Les machines motrices sont stoppées depuis 16 h. 45. A 21 h. 30, il faut stopper la dynamo. A la lueur lugubre de quelques fanaux, on organise des chaînes pour épuiser l'eau, puis pour déplacer les cageots de primeurs et redresser le bateau. Tous ceux que le mal de mer n'a pas anéanti, de leurs pauvres muscles épuisés vont ainsi s'opposer à la furie des éléments pendant des heures et des heures. On mouille même une ancre flottante à minuit. Mais rien n'y fait. A 2 heures, toute chauffe arrêtée, on ferme les portes étanches.
Jusque-là, le commandant Milliasseau a voulu garder sa confiance en son bateau. Il a signalé ses difficultés, il a demandé de l'assistance. A 3 h. 15, il lance son appel de détresse.
Cependant le jour se lève sur une mer démontée, "fumante"  d'embruns. La gîte augmente et le bâtiment oscille maintenant entre la verticale et 35 degrés sur bâbord.
A 9 h. 15, le "G.-G. Gueydon" est en vue. Impossible de passer la remorque. Il essaie de filer de l'huile pour soulager le "Lamoricière", mais l'huile reste au vent, car les deux bateaux dérivent à deux ou trois noeuds.
Le commandant Milliasseau voudrait attendre une accalmie avant d'autoriser l'évacuation. Mais le vent force encore et le temps presse.
L'ordre d'évacuation est donné. D'abord les femmes et les enfants. Tous s'efforcent de garder courage et calme. Deux infirmières de La Croix-rouge française, Mlles Odile Horst et Georgette René, donnent l'exemple : elles prient avec les enfants du Cercle Guynemer qu'elles sont chargées de convoyer, puis elles leur font chanter la "Marseillaise" et l'hymne "Maréchal, nous voilà".
A 11 h. 40, on essaie d'amener le canot 4, chargé de femmes et d'enfants, mais une lame l'engage sous le pont des embarcations et le chavire. Tous les occupants sont précipités à la mer et le canot rempli d'eau part à la dérive.

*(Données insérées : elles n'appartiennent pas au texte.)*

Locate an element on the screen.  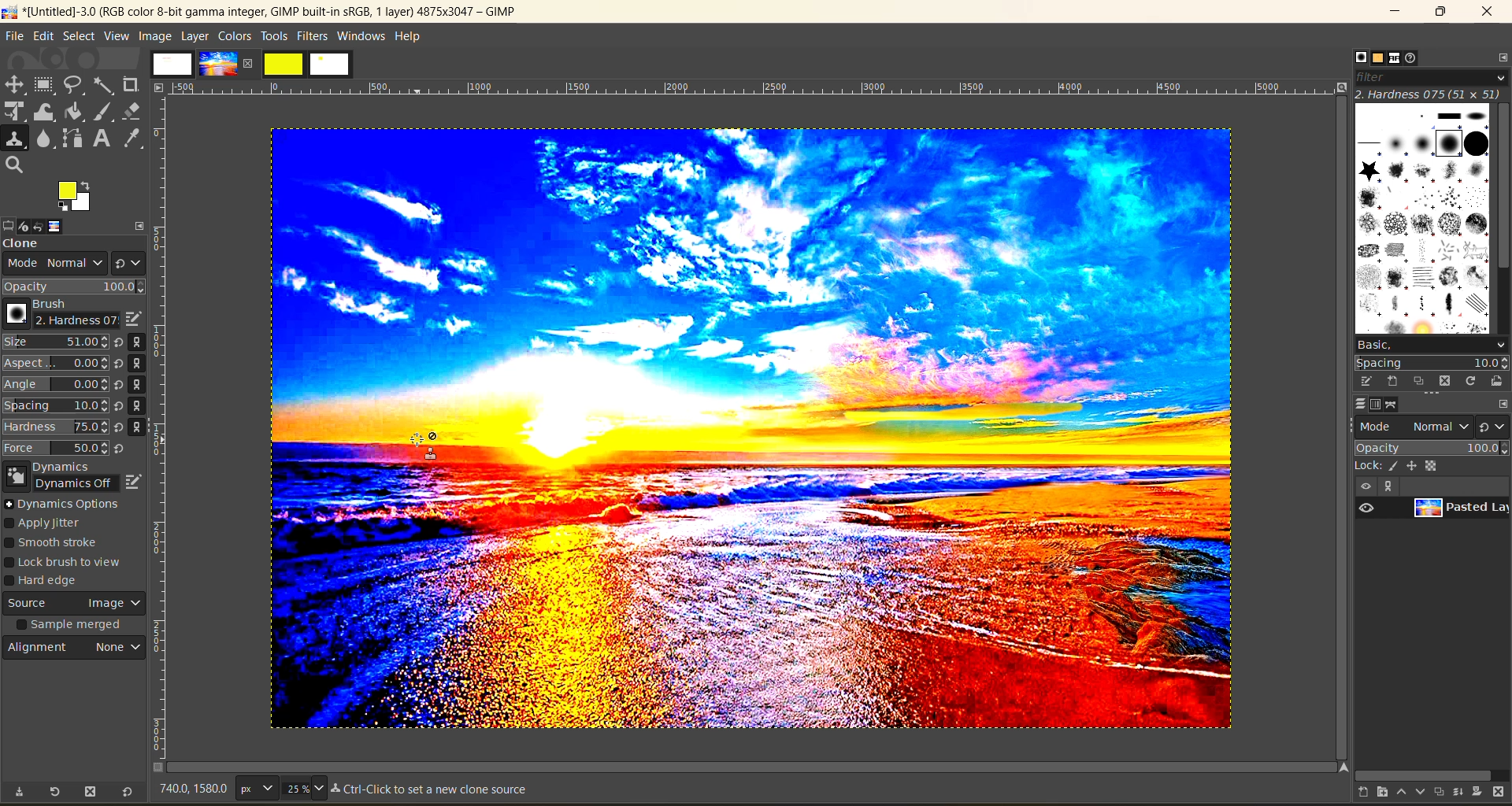
lock brush to view is located at coordinates (70, 563).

Le second donne alors l'ordre de jeter à la mer tous les radeaux et engins de sauvetage et invite les passagers et l'équipage à se jeter à l'eau.
La gîte du "Lamoricière" s'accroît de minute en minute, puis l'arrière s'enfonce.

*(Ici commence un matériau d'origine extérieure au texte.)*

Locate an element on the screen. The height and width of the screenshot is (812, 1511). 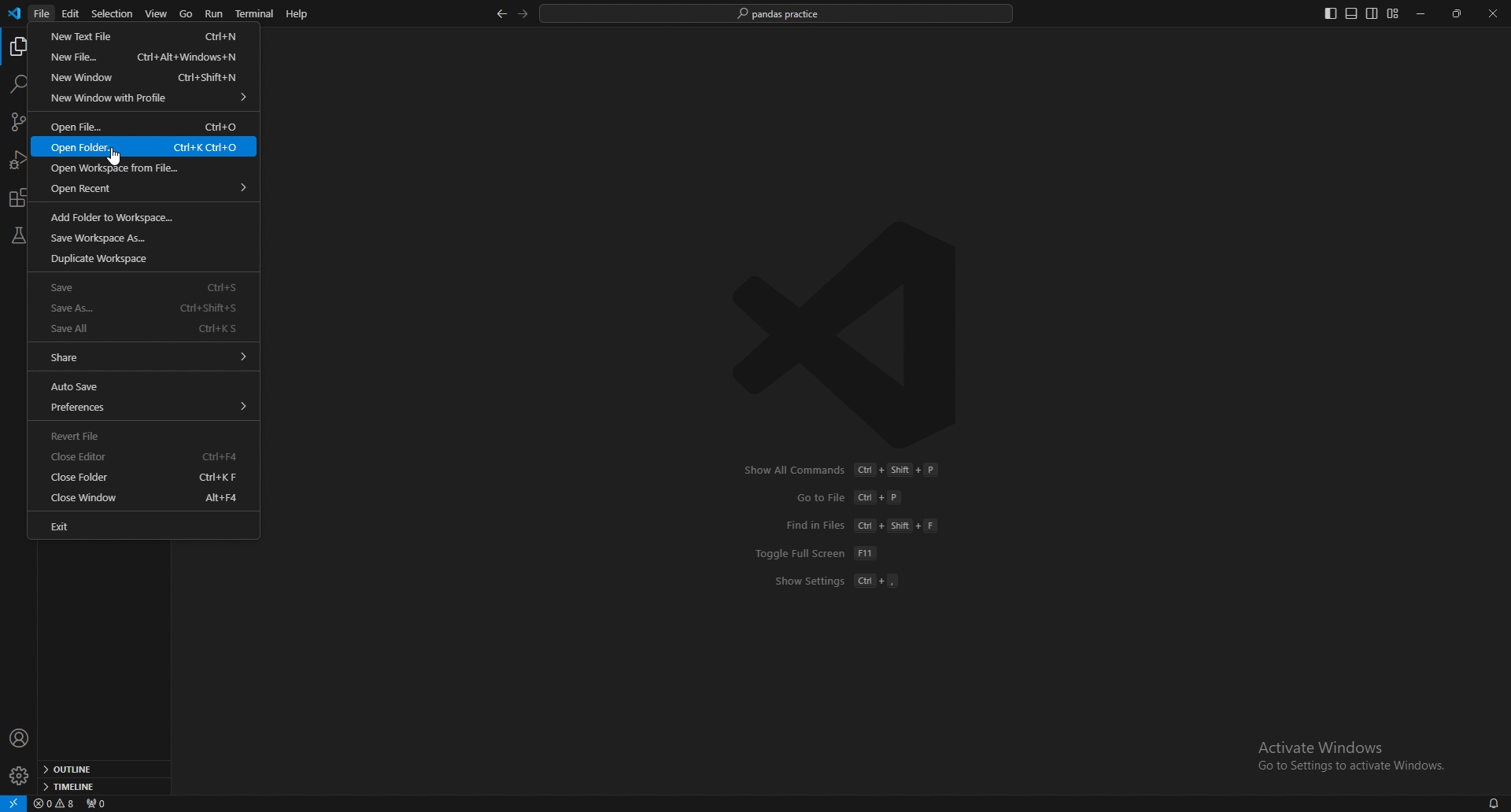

A 12 h. 35, le bâtiment disparaît, et avec lui le commandant Milliasseau, debout sur sa passerelle.
Malgré l'état de la mer, le commandant du "G.-G. Gueydon", battant en AR pour se remonter au vent, s'efforce de prendre sous le vent à lui le plus possible de naufragés.
A 12 h. 10, le "Chanzy" arrive et l'aide au sauvetage.
Les naufragés, épuisés, sont hissés le long du bord que les lames balaient sur six mètres de hauteur. Ceux qui ne savent pas s'entourer des filins qu'ils accrochent, retombent et souvent disparaissent. Des marins de l'équipage du "Chanzy" et des passagers de la marine militaire se jettent à l'eau pour les sauver.
A 13 h. 30, le "Gueydon", à court de charbon, doit quitter les lieux du naufrage après avoir ramassé cinquante-cinq naufragés.
Le "Chanzy", l'"Obstiné" et l'"Impétueuse" poursuivent le sauvetage jusqu'à la nuit. L'"Impétueuse" fouille l'obscurité de son projecteur. Les recherches continuent même le lendemain avec le "Jean-de-Vienne" et le "Kersaint", mais il faut finalement déplorer trois cent cinq victimes.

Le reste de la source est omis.